How to manage email – Part 2 of 3 – My Work Expectations

This is a series of posts about the challenges around email and thoughts around a true Inbox filter that shifts the onus from the receiver to the sender.  If your job is busy work, or meetings, or not actually producing anything but instead just creating the illusion of work, then you can ignore the rest of these posts.

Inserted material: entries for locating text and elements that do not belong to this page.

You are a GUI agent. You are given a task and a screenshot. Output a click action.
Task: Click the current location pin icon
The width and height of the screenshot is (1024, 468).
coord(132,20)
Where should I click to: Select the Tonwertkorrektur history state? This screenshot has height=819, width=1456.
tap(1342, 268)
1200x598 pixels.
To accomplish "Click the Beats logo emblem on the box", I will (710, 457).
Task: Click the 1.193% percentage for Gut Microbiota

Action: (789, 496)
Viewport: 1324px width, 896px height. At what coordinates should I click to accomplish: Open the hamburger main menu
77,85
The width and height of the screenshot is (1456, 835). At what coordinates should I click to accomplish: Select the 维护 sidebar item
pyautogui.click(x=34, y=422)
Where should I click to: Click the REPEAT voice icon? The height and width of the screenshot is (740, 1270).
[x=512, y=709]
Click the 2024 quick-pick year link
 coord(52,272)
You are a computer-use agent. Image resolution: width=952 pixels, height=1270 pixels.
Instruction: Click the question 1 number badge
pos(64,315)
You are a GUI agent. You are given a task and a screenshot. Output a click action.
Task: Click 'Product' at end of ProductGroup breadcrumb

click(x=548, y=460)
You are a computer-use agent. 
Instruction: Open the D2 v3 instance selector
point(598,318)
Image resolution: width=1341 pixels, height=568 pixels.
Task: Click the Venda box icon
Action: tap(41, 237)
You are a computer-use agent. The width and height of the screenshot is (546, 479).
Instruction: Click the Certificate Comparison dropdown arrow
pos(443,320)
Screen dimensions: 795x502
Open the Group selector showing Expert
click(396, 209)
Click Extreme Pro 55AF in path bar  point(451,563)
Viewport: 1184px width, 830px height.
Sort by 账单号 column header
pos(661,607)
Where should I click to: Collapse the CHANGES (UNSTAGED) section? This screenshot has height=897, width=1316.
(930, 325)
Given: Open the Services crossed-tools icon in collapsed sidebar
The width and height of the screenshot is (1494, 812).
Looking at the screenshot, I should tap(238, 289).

But for now, here are some more reasons why we need a better solution to e-mail:

  • Many executives I work with (myself included) have meetings and other obligations that consume a majority of their work day, with about 3-4-5 hours of additional email every single day.  That’s a pretty unsustainable 10-12 hour day to just deal with meetings and e-mail cruft, let alone trying to create anything, or grow as a person or professional.  Dare I say that e-mail is creating less genius and more nonsense.
  • If you want creative output, dare I say actual genius from people, you need to create an environment that fosters the three traits that Daniel Pink describes in Drive – Autonomy, Mastery & Sense of Purpose (Great RSA Animate link here).  So you need to create an environment where people can think, often alone and uninterrupted.  That means that they shouldn’t look at email for many hours.  If you have an expectation of a faster reply (and your need is worth 20 minutes of their time, because of the cost of a context switch), then you should send them an instant message, but understand the tradeoffs. I don’t think developers work late because they are instinctively night-owls; they work late because they get uninterrupted time at off-hours and get addicted to the creativity that comes as a consequence of solitude.
  • I’m very sensitive, as the boss, about not responding to email from my subordinates after hours.  I don’t want to set an expectation that they have to respond with the same schedule/frequency as I.  So if you are somebody in my organization, I may not be replying until work hours, because I don’t want you to feel compelled to respond back.
  • Depending on the  great work that people are involved with at the moment, they have a different PII – Peresonal Interruption Index.  Having a variable PII is natural, but the problem is that if you set the precedent of having a low PII on some days (and reply quickly), they may come to expect it always.